* Data supplied:
————————
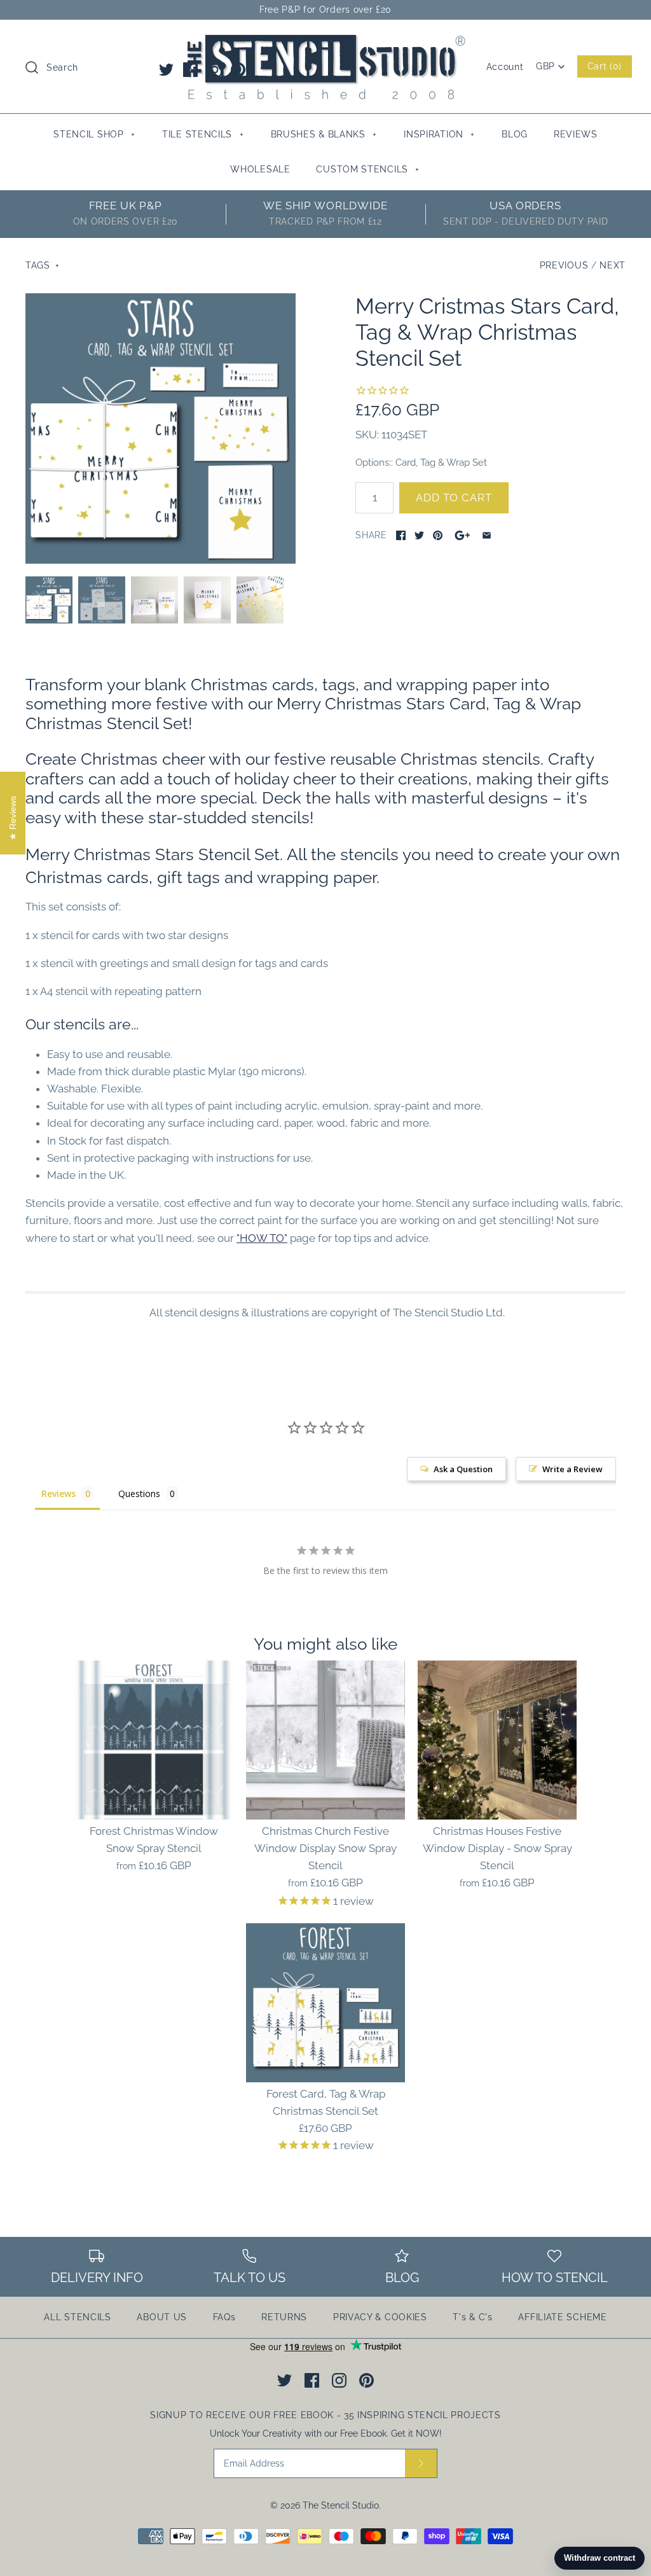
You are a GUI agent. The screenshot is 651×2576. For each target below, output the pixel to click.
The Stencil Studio (341, 2505)
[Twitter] (166, 69)
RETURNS (284, 2317)
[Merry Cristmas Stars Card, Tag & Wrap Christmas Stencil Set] (160, 428)
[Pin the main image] (437, 535)
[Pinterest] (238, 69)
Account (505, 67)
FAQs (224, 2317)
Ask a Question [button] (463, 1469)
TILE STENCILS (202, 134)
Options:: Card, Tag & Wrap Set (421, 462)
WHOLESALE (260, 169)
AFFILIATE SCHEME (562, 2317)
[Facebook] (190, 69)
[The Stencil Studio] (325, 40)
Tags (42, 265)
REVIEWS (576, 134)
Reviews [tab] (58, 1493)
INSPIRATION (439, 134)
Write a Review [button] (572, 1469)
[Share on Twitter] (419, 535)
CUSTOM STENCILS (368, 169)
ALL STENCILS (77, 2317)
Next (613, 265)
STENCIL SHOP (94, 134)
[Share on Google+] (462, 535)
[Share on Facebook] (401, 535)
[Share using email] (486, 535)
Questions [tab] (139, 1493)
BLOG (515, 134)
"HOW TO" (261, 1238)
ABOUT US (162, 2317)
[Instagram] (214, 69)
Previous (564, 265)
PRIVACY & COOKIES (380, 2317)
————————
* To do: The reply must consist solely of the lines from the one containing "[Share on Facebook] (401, 535)" through the last line of the data, reproduced exactly.

* Solution:
[Share on Facebook] (401, 535)
[Share using email] (486, 535)
Questions [tab] (139, 1493)
BLOG (515, 134)
"HOW TO" (261, 1238)
ABOUT US (162, 2317)
[Instagram] (214, 69)
Previous (564, 265)
PRIVACY & COOKIES (380, 2317)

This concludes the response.